"tell me you love me/ tell me you're not miserable." –richard siken
Dying in an alley, blood flowing from a thousand little cuts, a thousand croat teeth marks that pierced your skin and broke your bones and left you here. Dying in an alley, because he was reckless and you were stupidly, stupidly following him, what else is new? Nothing. You won't tell him goodbye, because he'll just curse you, and you'd prefer to die from blood loss then from his bullet in your brain because you wouldn't shut up.
In truth, you'd rather say a thousand things that aren't 'goodbye, dean'. And as you try to pull yourself inch by bloody inch over to his side, as you watch his head gradually slump towards the pavement and his hands quiver from the pain, you recite them to yourself, one after the other. A thousand things for a thousand seconds. If you both last that long.
Hello, dean.
You realize you never had a proper hello, by human standards. Blowing windows out isn't much of a greeting, and you wonder if you had met him under different circumstances if you could have been friends.
Hello, friend.
The word tastes like him pushing you away. The word tastes like a hundred nights he ignored you banging at his cabin, a hundred nights that you slept outside his door and heard him drink and cry and hurt himself. The word tastes like the time that he told you that he wishes you had left him in hell, that he wishes that it had been his brother that survived, instead of you.
Hello, brother.
His words, not yours. "You are like a brother to me." Course, he retracted that several months ago, or has it been years since he treated you like someone he loved? You don't know, can't remember. It's been years, years of hunting and fighting alongside each other, years of patching up each other's wounds and ignoring each other's addictions and sitting outside of each others cabins in silence studded with the feeling of abandonment. You're not alone tonight, you think. It doesn't make you feel better. Dean's head has slipped into a puddle of liquid, his blond hair stained red, his face turned away from you.
Hello, leader.
Every morning, assume your positions. He'll give the orders, face turned away from you. He'll clean his gun in the opposite room. He'll sit and listen to you talk with a bored expression, interrupt when you get to the punch line. He'll steal the girl you really wanted, then kick her out of his cabin in the middle of the night and she'll end up with you anyways, but it's not the same. You realize you don't want to say this, anyways.

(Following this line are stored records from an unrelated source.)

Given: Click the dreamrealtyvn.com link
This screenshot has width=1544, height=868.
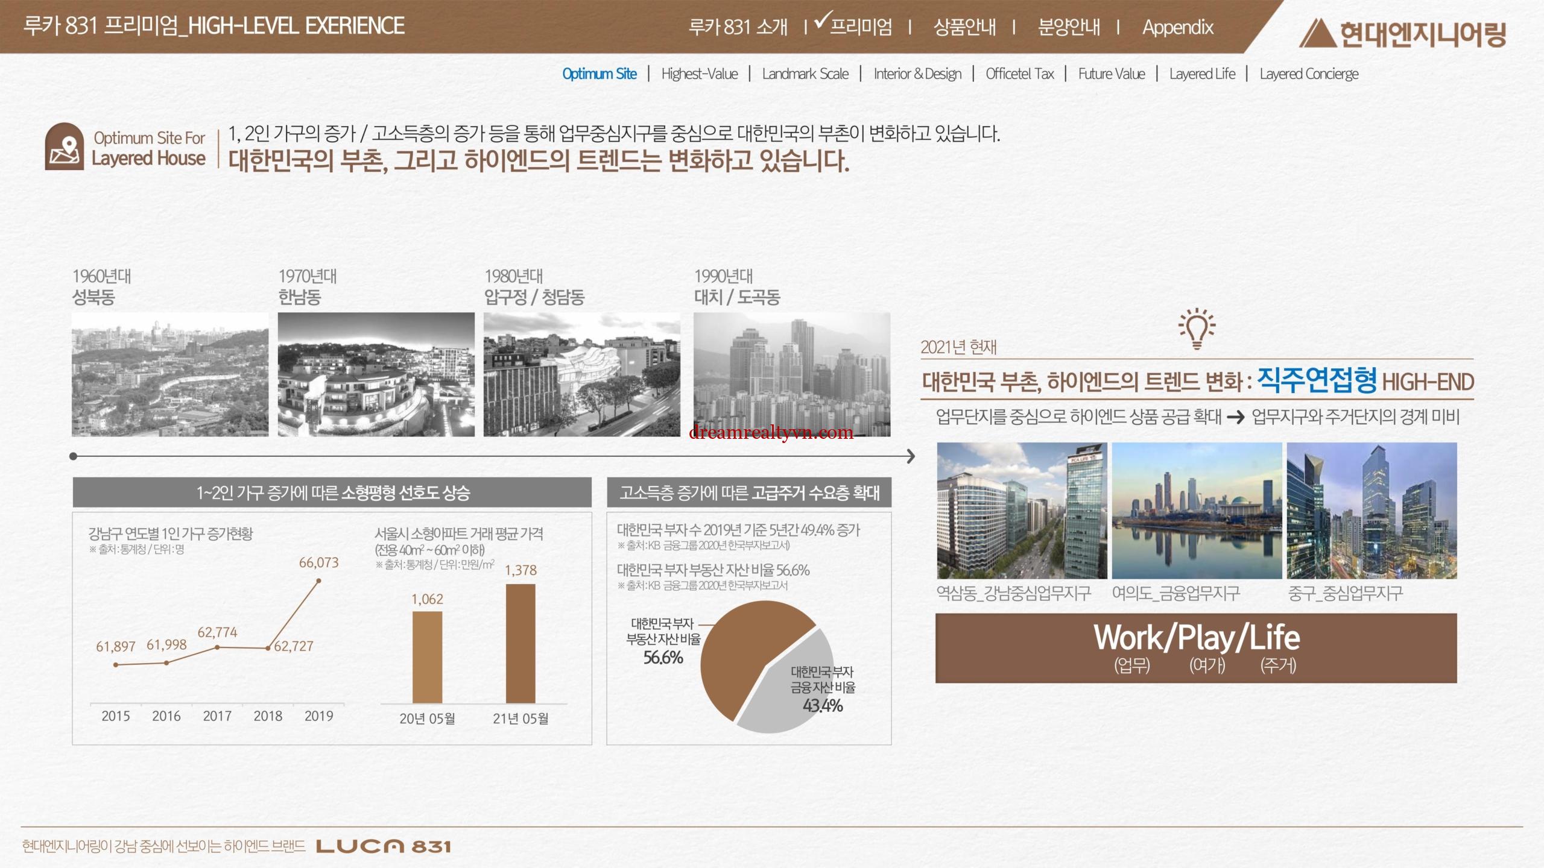Looking at the screenshot, I should click(x=771, y=432).
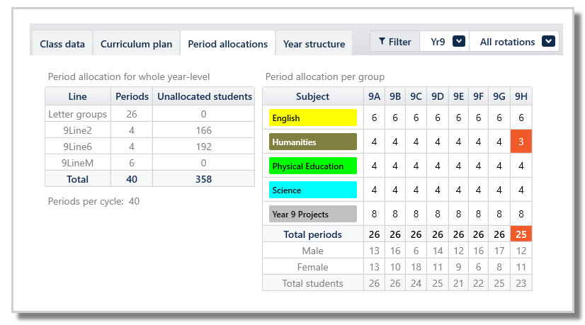Click the yellow English subject swatch
This screenshot has width=585, height=325.
(312, 118)
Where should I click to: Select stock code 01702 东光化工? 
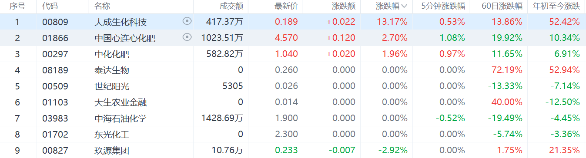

He may have been your leader, you may have followed him, but you realize now that you made him your god, and maybe that's why you're both lying here.
Your head sinks down into its own red puddle, and you finger the ends of your hair, curled and sticky with blood. Like Dean's. You look over, whisper his name, but he doesn't move. His chest is still rising and falling, his hand, missing several fingers, still resting on a smoking gun.
Hello, soldier.
He's always reminded you of Michael, which is more than ironic. When you were young, in heaven, you would watch Michael give orders, listen the way he talked about your father. You would watch him fight. You remember the first time you watched Dean, saw the very same motions. The weapons may have been different, but you recognize the look of a soldier of that caliber, and that's always been Dean. You've never told him that before, how much he reminds you of your big brother. You doubt he'd consider that a compliment. Most of the time, now, you think that he reminds you of a blank shell of Michael, and you feel like it's more than one brother that you've lost, and the one that isn't blood has always mattered more.
Hello, dean.
"Dean Winchester is saved", were the first words you heard, the first time you heard his name. You had acted on orders, rescued a soul that remained unidentified until he was topside again. You remember many things about that trip, but mostly you remember the sound of his lungs as they refilled with air and you watched him clamber out of the grave. Like resurrection. Like hope.
Goodbye, dean.
His chest is sagging, his fingers are slipping off of the trigger, he's struggling to turn his head towards you. You suck in your breath, because right now the only thing you can think is that you'll forgive Dean everything if he'll just look at you right now, before you let go. He does, exhaling your name, bitterly, brazenly, barely hearable from his dying lips. "Cas, you bastard, looks like this is it." You reach out a skinned, broken hand, place it on his cheek as he goes cold. I'm sorry, dean.